Antagonistic regulation of macrophage phenotype by M-CSF and GM-CSF: Implication in atherosclerosis

Abstract

ObjectivesWe characterized the transcriptional profiles of GM-CSF- (GM-MØ) and M-CSF-induced macrophages (M-MØ) and investigated in situ a subset of differentially expressed genes in human and mouse atherosclerotic lesions.
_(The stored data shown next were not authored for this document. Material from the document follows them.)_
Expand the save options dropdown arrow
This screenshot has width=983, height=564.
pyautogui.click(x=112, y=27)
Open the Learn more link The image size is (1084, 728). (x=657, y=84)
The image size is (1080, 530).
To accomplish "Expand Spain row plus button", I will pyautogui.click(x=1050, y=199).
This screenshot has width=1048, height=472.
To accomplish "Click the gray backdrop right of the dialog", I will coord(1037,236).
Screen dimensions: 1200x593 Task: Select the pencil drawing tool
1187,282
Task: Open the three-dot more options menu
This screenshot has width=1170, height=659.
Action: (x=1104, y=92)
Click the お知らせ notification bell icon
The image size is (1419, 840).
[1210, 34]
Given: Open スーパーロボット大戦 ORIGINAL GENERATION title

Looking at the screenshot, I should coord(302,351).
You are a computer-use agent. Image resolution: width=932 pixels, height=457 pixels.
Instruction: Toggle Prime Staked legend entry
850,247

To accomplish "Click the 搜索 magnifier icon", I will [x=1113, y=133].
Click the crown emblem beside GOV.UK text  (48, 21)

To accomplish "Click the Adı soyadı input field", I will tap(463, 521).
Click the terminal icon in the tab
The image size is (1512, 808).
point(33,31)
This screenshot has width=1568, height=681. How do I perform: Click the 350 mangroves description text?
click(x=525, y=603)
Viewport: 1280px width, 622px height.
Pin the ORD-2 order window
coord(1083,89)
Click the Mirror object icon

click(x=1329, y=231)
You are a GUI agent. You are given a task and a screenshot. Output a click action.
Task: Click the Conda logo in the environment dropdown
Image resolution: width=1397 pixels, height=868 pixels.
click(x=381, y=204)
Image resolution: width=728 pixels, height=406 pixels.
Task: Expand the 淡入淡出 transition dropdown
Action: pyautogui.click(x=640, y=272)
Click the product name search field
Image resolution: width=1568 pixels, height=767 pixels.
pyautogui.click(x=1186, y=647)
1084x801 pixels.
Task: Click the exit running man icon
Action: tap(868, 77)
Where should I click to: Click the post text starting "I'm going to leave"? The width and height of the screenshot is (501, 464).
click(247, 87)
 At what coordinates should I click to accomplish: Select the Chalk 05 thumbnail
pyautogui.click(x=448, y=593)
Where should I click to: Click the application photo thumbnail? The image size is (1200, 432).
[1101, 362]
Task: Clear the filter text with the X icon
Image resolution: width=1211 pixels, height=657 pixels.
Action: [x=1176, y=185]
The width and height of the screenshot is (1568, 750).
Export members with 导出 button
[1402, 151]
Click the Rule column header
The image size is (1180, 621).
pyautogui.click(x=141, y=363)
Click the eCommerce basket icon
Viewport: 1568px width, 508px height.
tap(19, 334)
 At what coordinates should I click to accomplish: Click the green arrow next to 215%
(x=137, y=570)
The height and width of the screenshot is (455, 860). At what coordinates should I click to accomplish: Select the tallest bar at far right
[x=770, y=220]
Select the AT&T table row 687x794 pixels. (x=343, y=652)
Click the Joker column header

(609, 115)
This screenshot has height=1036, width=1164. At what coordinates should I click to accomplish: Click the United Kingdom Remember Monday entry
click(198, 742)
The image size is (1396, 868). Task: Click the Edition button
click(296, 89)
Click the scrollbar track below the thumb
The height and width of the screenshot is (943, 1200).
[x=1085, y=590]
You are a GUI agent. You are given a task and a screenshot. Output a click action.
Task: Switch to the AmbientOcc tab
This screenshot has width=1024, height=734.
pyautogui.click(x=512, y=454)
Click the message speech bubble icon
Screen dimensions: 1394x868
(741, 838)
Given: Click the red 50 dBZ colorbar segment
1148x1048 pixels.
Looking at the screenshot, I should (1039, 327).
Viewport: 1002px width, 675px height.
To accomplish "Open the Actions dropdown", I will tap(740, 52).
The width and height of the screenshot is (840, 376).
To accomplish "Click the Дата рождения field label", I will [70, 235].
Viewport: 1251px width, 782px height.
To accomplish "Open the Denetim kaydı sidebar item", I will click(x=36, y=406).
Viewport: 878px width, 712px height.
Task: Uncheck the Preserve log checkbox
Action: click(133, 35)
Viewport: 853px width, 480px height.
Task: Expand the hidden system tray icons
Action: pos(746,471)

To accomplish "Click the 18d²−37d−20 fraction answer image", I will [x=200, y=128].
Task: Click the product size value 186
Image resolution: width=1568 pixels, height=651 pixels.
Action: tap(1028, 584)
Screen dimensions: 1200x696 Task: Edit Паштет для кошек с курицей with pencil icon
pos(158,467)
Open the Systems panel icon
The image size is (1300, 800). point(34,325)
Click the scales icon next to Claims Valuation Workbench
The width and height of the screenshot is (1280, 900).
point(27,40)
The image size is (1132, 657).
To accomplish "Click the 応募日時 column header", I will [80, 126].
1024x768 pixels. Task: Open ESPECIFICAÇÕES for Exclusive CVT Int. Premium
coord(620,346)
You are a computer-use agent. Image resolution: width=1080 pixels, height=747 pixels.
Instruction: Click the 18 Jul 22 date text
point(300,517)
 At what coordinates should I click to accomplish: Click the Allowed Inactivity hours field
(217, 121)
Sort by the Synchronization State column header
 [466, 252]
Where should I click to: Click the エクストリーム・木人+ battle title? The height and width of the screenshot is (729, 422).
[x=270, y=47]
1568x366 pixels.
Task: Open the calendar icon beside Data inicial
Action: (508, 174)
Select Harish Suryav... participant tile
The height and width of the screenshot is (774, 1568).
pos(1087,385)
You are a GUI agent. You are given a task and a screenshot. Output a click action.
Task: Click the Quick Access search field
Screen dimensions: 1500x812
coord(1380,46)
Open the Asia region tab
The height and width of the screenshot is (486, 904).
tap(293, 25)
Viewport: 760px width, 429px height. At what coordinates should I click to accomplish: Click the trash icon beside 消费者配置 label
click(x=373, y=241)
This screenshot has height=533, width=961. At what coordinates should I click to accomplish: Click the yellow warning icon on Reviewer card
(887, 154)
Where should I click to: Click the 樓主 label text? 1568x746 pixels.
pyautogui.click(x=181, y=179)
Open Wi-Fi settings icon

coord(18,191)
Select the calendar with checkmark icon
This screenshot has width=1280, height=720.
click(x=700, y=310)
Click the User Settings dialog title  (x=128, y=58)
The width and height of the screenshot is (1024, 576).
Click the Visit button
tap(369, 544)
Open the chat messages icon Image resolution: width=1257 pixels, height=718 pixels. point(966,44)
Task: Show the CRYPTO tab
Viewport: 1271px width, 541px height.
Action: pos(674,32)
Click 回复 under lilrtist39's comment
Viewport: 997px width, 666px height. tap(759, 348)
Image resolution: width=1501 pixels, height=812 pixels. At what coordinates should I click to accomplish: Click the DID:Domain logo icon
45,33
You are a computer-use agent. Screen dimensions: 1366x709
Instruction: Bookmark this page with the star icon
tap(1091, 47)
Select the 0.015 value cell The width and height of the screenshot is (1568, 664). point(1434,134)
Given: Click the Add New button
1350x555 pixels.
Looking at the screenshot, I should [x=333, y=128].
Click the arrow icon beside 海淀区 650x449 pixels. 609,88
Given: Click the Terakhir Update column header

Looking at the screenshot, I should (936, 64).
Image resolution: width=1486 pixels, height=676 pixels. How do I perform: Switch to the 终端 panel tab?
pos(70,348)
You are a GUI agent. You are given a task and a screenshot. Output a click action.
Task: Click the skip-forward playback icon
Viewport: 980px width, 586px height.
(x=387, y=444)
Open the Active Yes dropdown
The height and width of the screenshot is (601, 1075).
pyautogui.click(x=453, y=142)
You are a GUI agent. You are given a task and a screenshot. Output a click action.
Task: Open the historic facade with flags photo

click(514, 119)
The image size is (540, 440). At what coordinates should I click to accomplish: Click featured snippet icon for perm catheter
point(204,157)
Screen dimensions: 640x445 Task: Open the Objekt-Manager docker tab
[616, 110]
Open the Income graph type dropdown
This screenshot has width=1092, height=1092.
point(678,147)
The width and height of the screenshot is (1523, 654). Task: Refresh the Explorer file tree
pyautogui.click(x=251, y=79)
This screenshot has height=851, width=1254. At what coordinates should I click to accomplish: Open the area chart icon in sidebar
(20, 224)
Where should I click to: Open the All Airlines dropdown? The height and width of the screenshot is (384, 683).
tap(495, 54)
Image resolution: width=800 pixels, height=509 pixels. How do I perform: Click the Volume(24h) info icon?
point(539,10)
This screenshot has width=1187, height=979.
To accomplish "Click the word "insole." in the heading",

Methods and resultsUsing microarrays we identified a number of genes and biological processes differentially regulated in M-MØ vs GM-MØ. By varying in culture the M-CSF/GM-CSF ratio (0–10), a spectrum of macrophage phenotypes was explored by RT-QPCR. M-CSF (10ng/ml) stimulated expression of several genes, including selenoprotein-1 (SEPP1), stabilin-1 (STAB1) and CD163 molecule-like-1 (CD163L1) which was inhibited by a low dose of GM-CSF (1ng/ml); M-CSF inhibited the expression of pro-platelet basic protein (PPBP) induced by GM-CSF. Combining Tissue Microarrays/quantitative immunohistochemistry of human aortic lesions with RT-QPCR expression data either from human carotids vs mammary non-atherosclerotic arteries or from the apoE null mice normal and atherosclerotic aortas showed that, STAB1, SEPP1 and CD163L1 (M-CSF-sensitive genes) and PPBP (GM-CSF-sensitive gene) were expressed in both human arterial and apoE null mice atherosclerotic tissues. ConclusionA balance between M-CSF vs GM-CSF defines macrophage functional polarisation and may contribute to the progression of atherosclerosis.